A partir das entrevistas e do que foi por mim identificado como mais significativo para os meus interlocutores procurei compreender e reconstruir as suas narrativas, e os seus percursos de formação, os contextos e lutas em que se inseriram, as suas

reflexões sobre os sindicatos e sobre o papel que, também estes, desempenharam na construção das suas identidades. Neste processo de reconstrução, os seus discursos vão sendo mobilizados em função do que narram, das suas vivências e experiências, no que elas têm de muito singular e específico, mas também no que têm de comuns a diferentes pessoas.

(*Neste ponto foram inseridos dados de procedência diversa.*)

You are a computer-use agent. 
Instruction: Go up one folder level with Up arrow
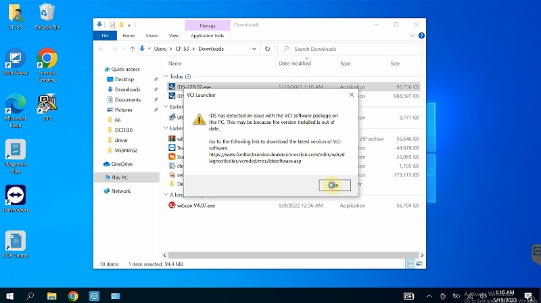click(x=132, y=49)
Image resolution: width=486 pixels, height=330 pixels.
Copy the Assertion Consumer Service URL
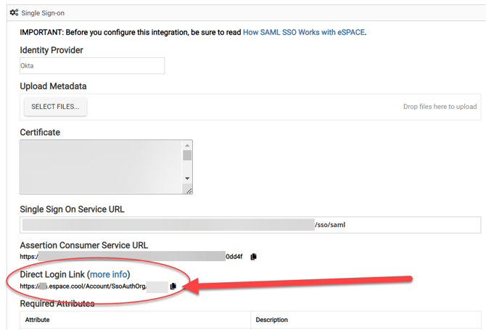[253, 257]
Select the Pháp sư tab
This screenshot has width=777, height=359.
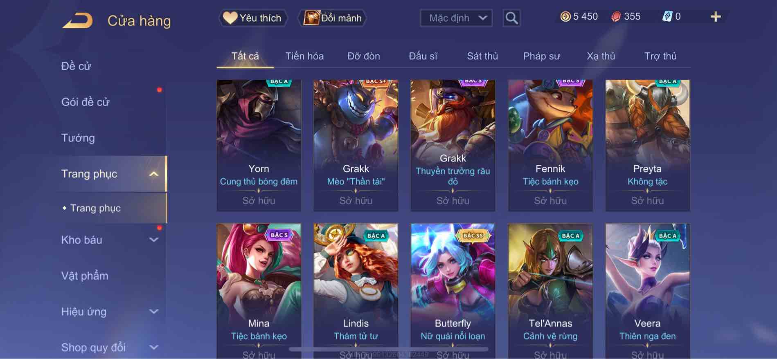tap(541, 56)
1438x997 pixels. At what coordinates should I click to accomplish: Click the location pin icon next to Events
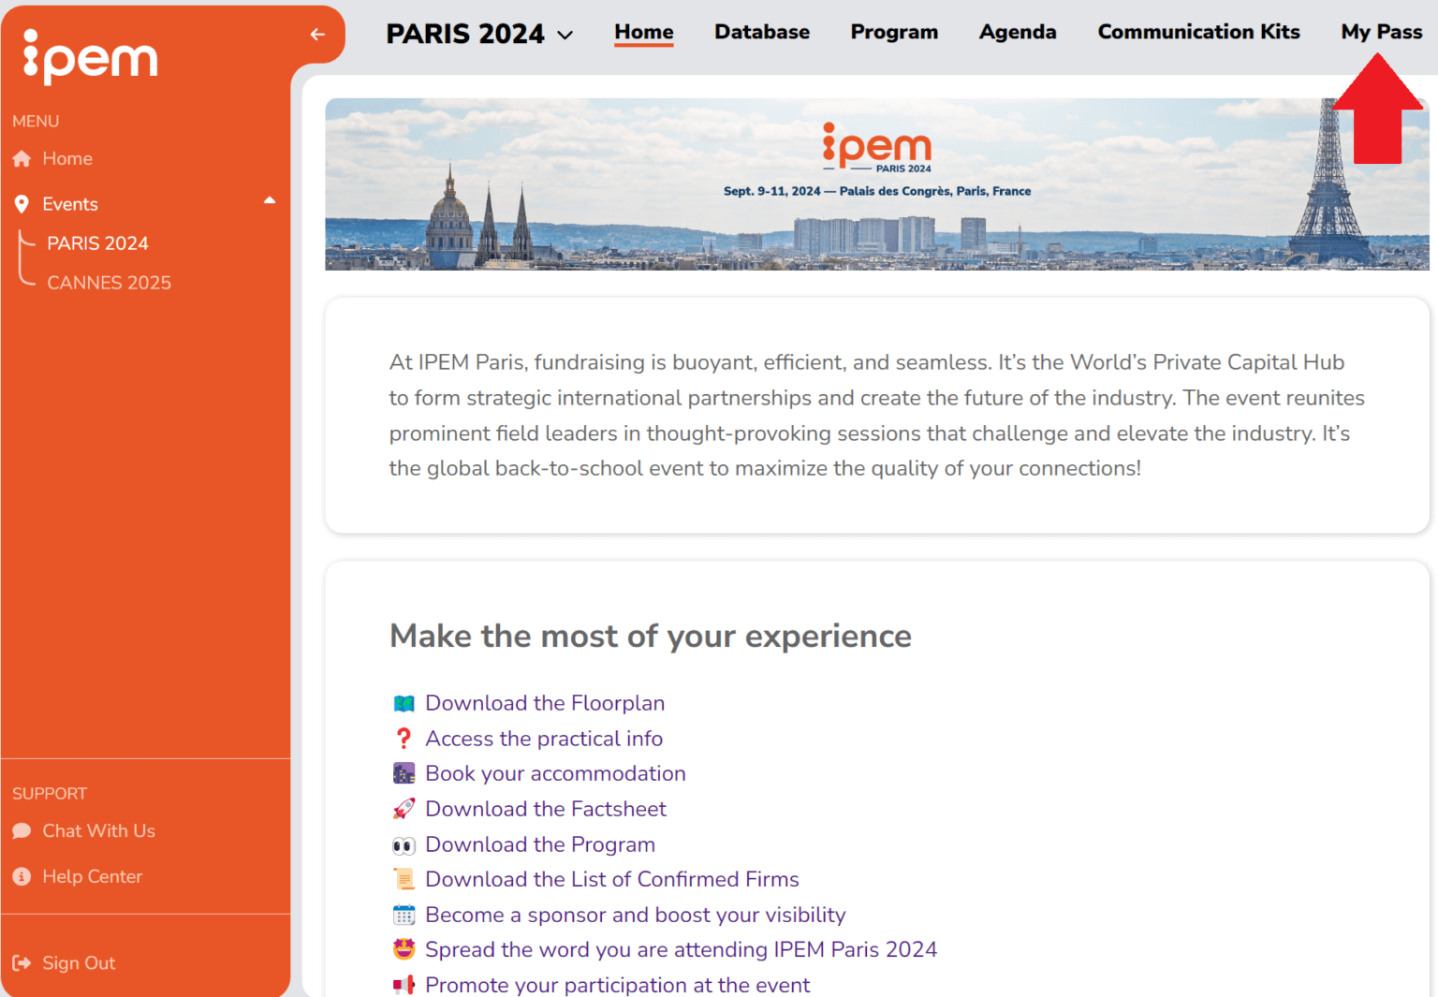[22, 203]
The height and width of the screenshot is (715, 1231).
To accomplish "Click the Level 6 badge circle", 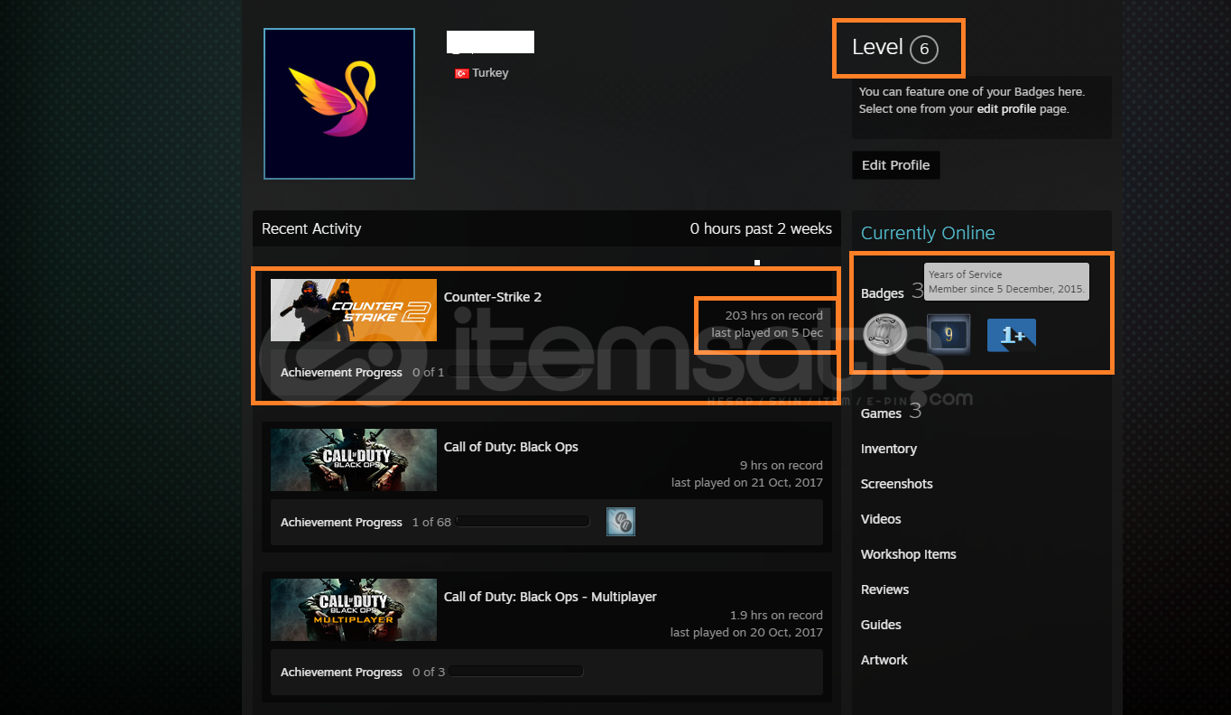I will click(923, 50).
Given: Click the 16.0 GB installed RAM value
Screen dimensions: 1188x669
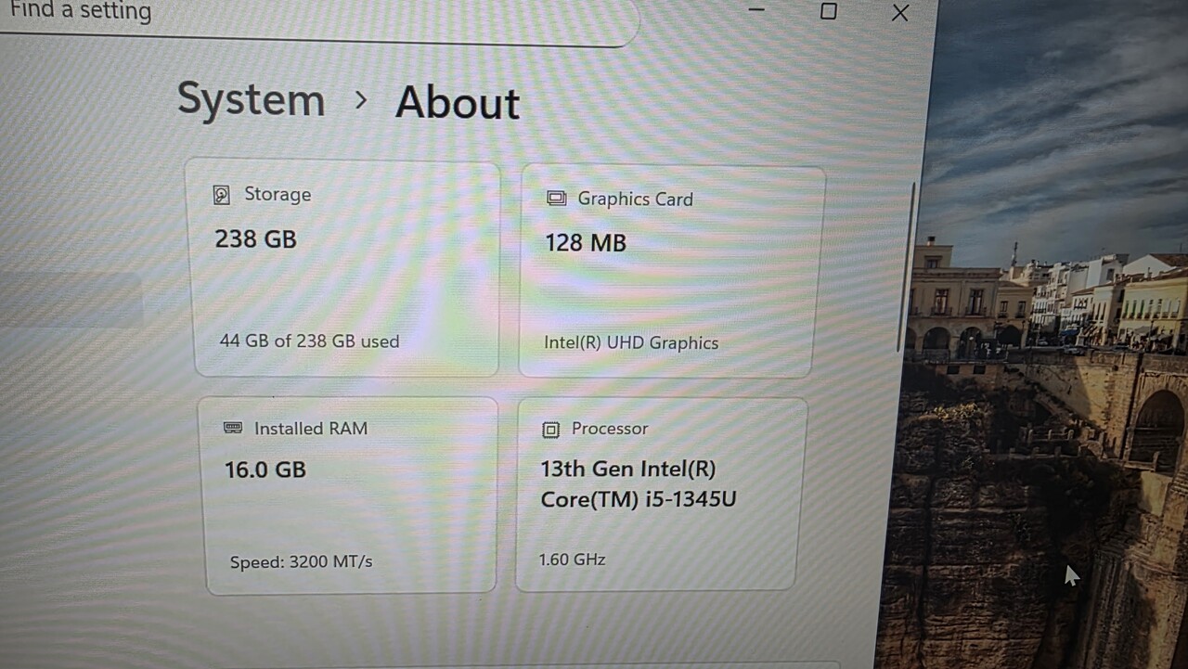Looking at the screenshot, I should (265, 470).
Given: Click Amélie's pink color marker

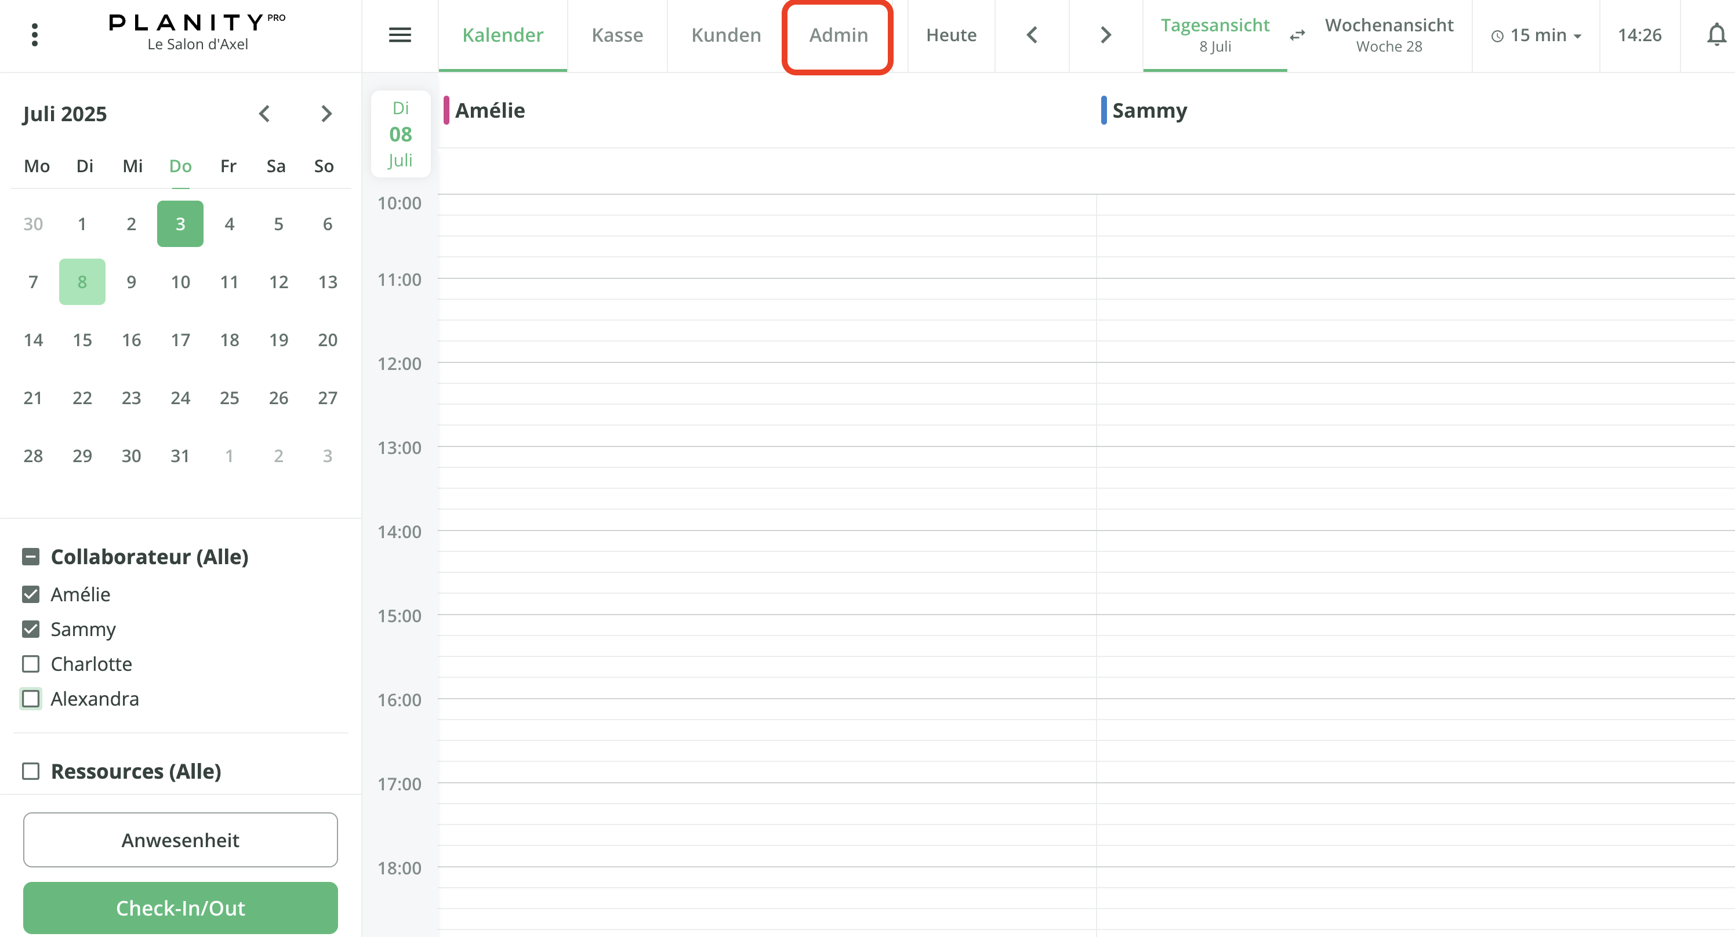Looking at the screenshot, I should [446, 110].
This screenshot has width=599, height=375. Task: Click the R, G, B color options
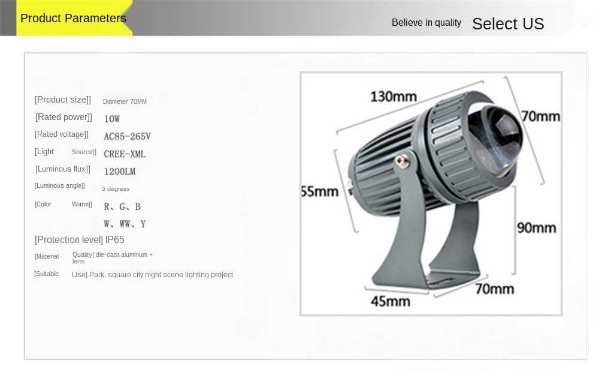tap(122, 206)
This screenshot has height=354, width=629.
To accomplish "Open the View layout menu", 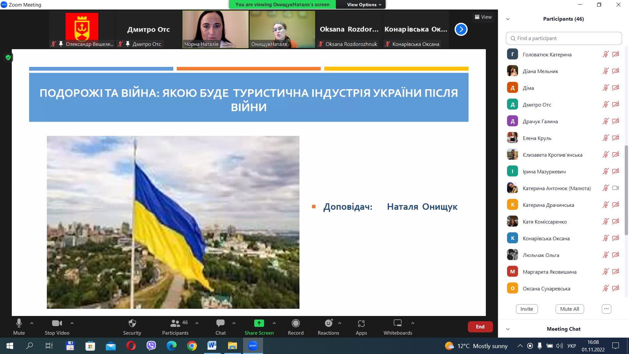I will point(483,17).
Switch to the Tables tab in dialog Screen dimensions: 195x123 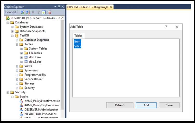pyautogui.click(x=78, y=35)
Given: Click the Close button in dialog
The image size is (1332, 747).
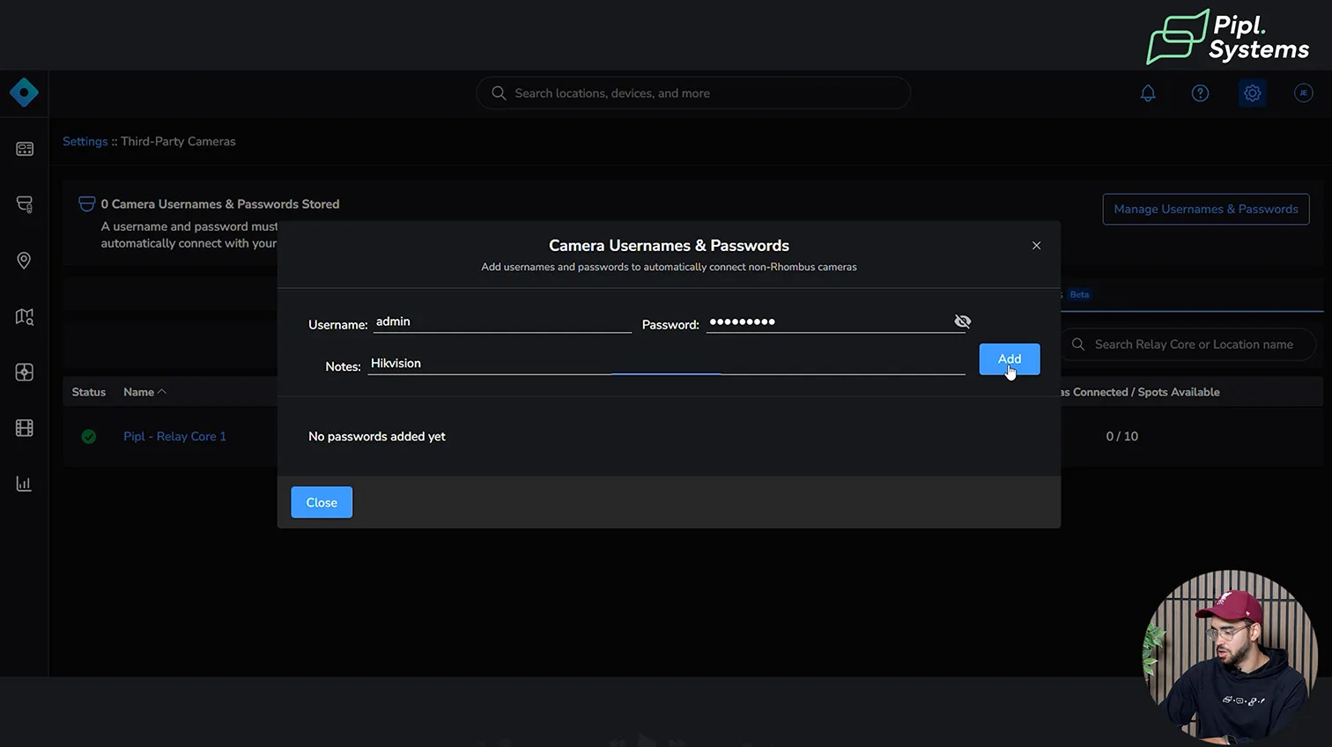Looking at the screenshot, I should pyautogui.click(x=322, y=502).
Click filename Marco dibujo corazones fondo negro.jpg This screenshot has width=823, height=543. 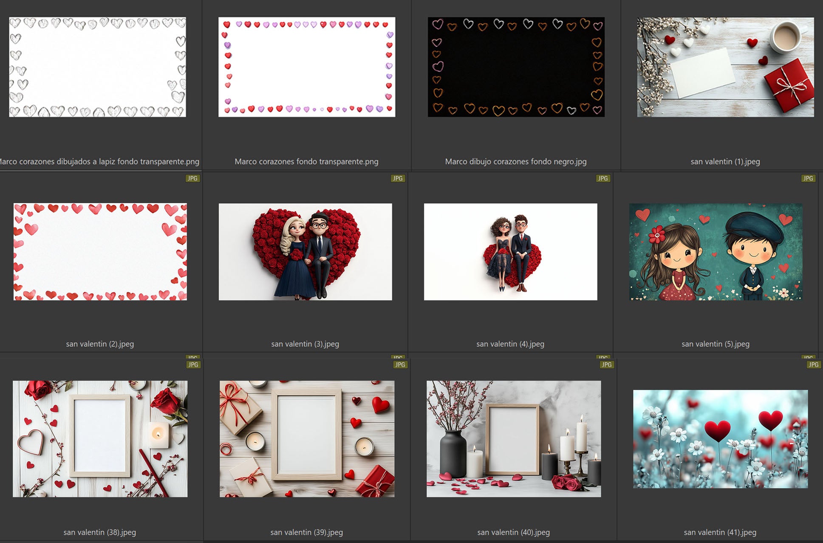pos(515,162)
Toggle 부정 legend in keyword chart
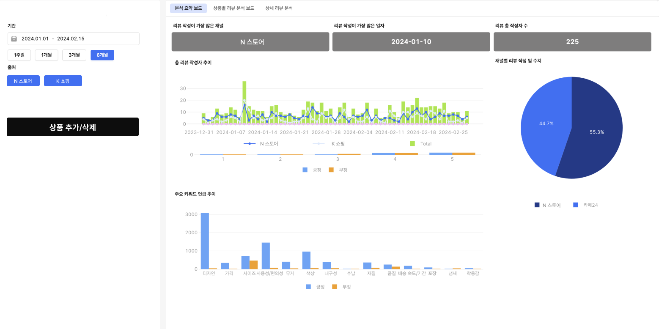 tap(335, 287)
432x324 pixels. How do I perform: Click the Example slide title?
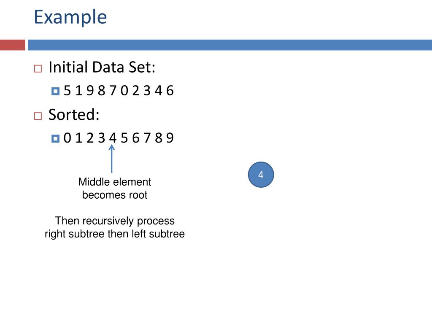coord(70,17)
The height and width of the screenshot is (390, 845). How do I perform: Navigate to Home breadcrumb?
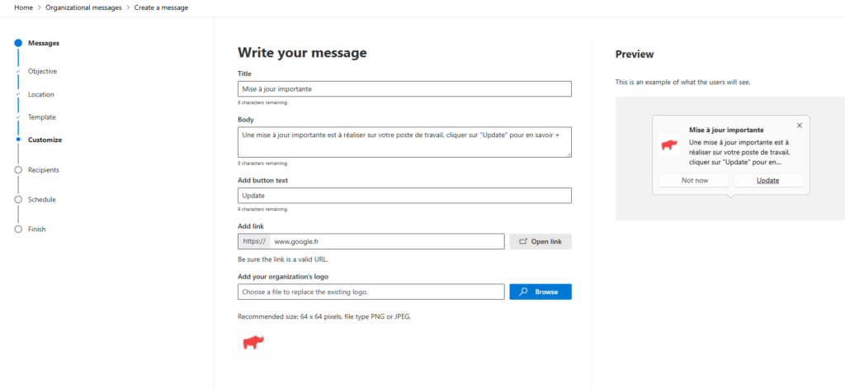click(24, 7)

As conversas tidas com os meus interlocutores previamente à gravação das entrevistas, o registo das histórias de vida e das narrativas formação, o desenvolvimento do trabalho de análise, foi contribuindo para precisar melhor os contornos da investigação e os seus limites, que não estavam definidos à partida, de uma forma rígida, permitindo assim dar atenção a dimensões emergentes das próprias narrativas. Aliás, entre o que tinha pensado inicialmente que viria a ser o trabalho de investigação e o resultado actual há claras diferenças resultante da natureza dos testemunhos e das experiências de vida das pessoas que se disponibilizaram a colaborar neste projecto e a partilhar as suas vivências, experiências e saberes. Foi um processo em que cada vez se foi tornando mais claro para mim que, como diz Guy Berger (1992:25), investigar em educação é “trabalhar o saber de que as pessoas são

portadoras” e que, portanto, o meu papel, como investigadora, seria o de desocultar e

dar visibilidade aos saberes dos meus interlocutores procurando, no interior da relação estabelecida e a partir dela, a construção de novos saberes.